Northeastern University Dining Services Blog

Thursday, February 16, 2012

Love Your Heart with Dark Chocolate

Thursday, February 16, 2012 | 12:08 PM Posted by Northeastern Dining , , , , , No comments


IT IS MORE THAN WISHFUL THINKING. CHOCOLATE CAN BE GOOD FOR YOU!
Compiled with assistance by Northeastern graduate student Erin Ross

Made from the cacao tree, dark chocolate is packed with natural antioxidants because it is made with the highest percentage of cocoa solids (65% or more!). Antioxidants are natural compounds found in food and protect the body from aging and disease. But what does this all mean for you?

Dark chocolate sits in the same "good-for-you" category as green tea, blueberries, and dark vegetables and provides two major heart health benefits. First, studies have shown that consuming a small bar of dark chocolate everyday can reduce blood pressure in individuals with high blood pressure. Dark chocolate has also been shown to reduce LDL cholesterol (the bad cholesterol) by up to 10%. Other benefits of dark chocolate include:
  • Low glycemic index means your blood sugar will not spike.
  • Stimulates endorphin production, which gives a feeling of pleasure.
  • Contains serotonin which acts as an anti-depressant.
  • Contains theobromine, caffeine, and other substances that are stimulants.
  • It tastes good!

DOESN'T CHOCOLATE HAVE A LOT OF FAT?
Good news!

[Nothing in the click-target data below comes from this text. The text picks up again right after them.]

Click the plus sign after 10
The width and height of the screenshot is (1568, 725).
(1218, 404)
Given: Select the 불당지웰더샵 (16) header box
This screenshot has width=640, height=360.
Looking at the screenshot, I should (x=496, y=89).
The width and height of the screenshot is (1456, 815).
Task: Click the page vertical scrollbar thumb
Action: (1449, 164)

Some fats in chocolate do not impact your cholesterol and only a 1/3 of that fat is bad for you.
  • 1/3 Oleic Acid – a healthy monounsaturated fat that is also found in olive oil.
  • 1/3 Stearic Acid – a saturated fat but one which research shows has a neutral effect on cholesterol.
  • 1/3 Palmitic Acid – a saturated fat that raises cholesterol and heart disease risk.

CHOCOLATE TIP: SKIP THE NOUGAT
Look for pure dark chocolate or dark chocolate with nuts, orange peel or other flavorings. Avoid anything with caramel, nougat or other fillings. These fillings are just adding sugar and fat that may erase many of the benefits you get from eating the chocolate.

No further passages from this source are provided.